Die Studie „Homeschooling in Corona-Zeiten“ im Überblick
„Mütter, Väter und Kinder brauchen angemessene Hilfen und Unterstützung“
„Unsere Studie zeigt sehr hohe Belastungen der Eltern. Bei der wichtigen Diskussion um die wirtschaftlichen Folgen der Corona-Krise müssen wir auch bei der Bildung das Wohl und die Gesundheit der Familien im Blick haben. Mütter, Väter und Kinder brauchen angemessene Hilfen und Unterstützung. Wir müssen jetzt die Zeit nutzen, um die Möglichkeiten des Homeschooling zu verbessern. Der Kontakt zwischen Schule und Elternhaus muss gestärkt werden.“
Andreas Storm, Vorstandschef der DAK-Gesundheit
„Die Studienergebnisse überraschen uns“
„Die Studienergebnisse überraschen uns, da die corona-bedingten Schulschließungen den Kindern und Jugendlichen einen eher entschleunigten Alltag beschert haben. Sport-, Musik- und andere Veranstaltungen mit festen Terminen fanden nicht statt. Durch den Lockdown müssten Stressquellen, die die Schüler sonst haben, minimiert sein. Es ist erstaunlich, dass trotzdem relativ viele Kinder von körperlichen Beschwerden berichten."
Professor Dr. Reiner Hanewinkel vom Institut für Therapie- und Gesundheitsforschung in Kiel. Das IFT-Nord untersucht mit dem DAK-Präventionsradar seit vier Jahren in jährlichem Abstand die Kinder- und Jugendgesundheit in deutschen Klassenzimmern.

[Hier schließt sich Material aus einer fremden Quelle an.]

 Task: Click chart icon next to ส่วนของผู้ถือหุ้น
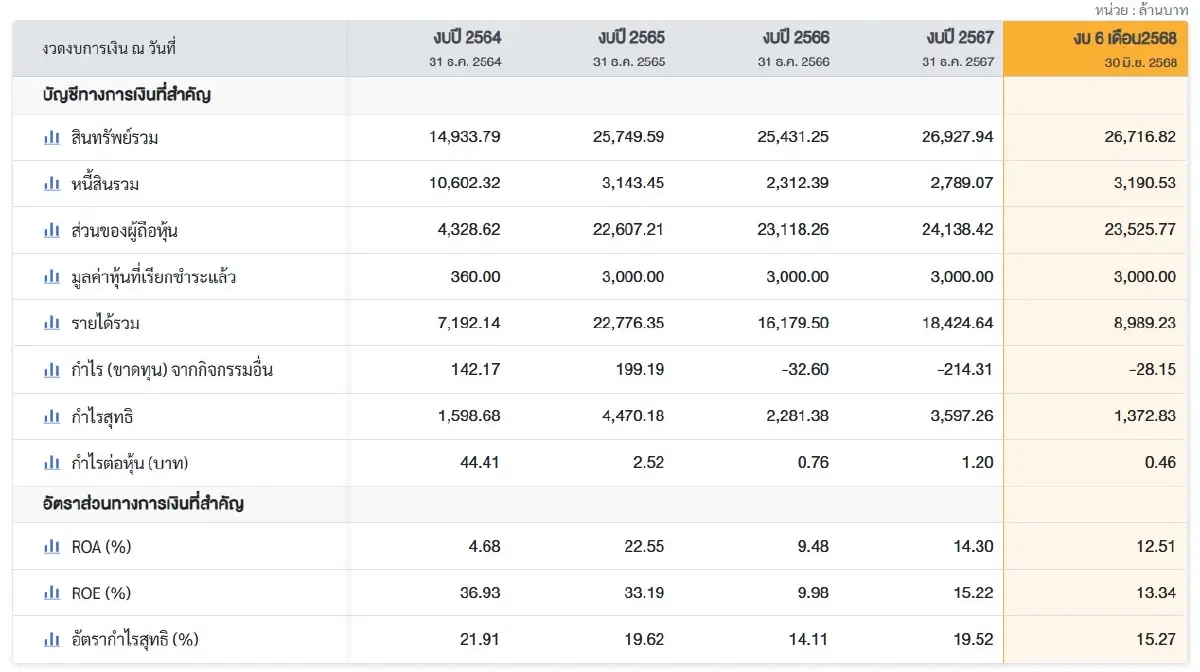pos(52,231)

„Man kann nicht einfach folgenlos die Schule ins Wohnzimmer holen“
„Häufiger Streit in den Familien macht uns Pädiater hellhörig. Wir sind stark auf das Kindeswohl fokussiert und erleben in unseren Praxen täglich, wie sehr gerade jüngere Kinder unter innerfamiliären Streitigkeiten leiden. Die Studie der DAK-Gesundheit ist in der aktuellen politischen Diskussion sehr hilfreich. Man kann nicht einfach folgenlos die Schule ins Wohnzimmer holen.“
Präsident Dr. Thomas Fischbach vom Berufsverband der Kinder- und Jugendärzte.
Professor Dr. Reiner Hanewinkel, Leiter des Instituts für Therapie- und Gesundheitsforschung in Kiel, gibt im „ÄrzteTag“-Podcast der ÄrzteZeitung eine ausführliche Einschätzung der Studienergebnisse.
Stefan Suhr
*Name von der Redaktion geändert
** Für die aktuelle DAK-Studie wurden im Mai 1.005 Erwachsene und jeweils ein zugehöriges Kind im Alter von zehn bis 17 Jahren befragt.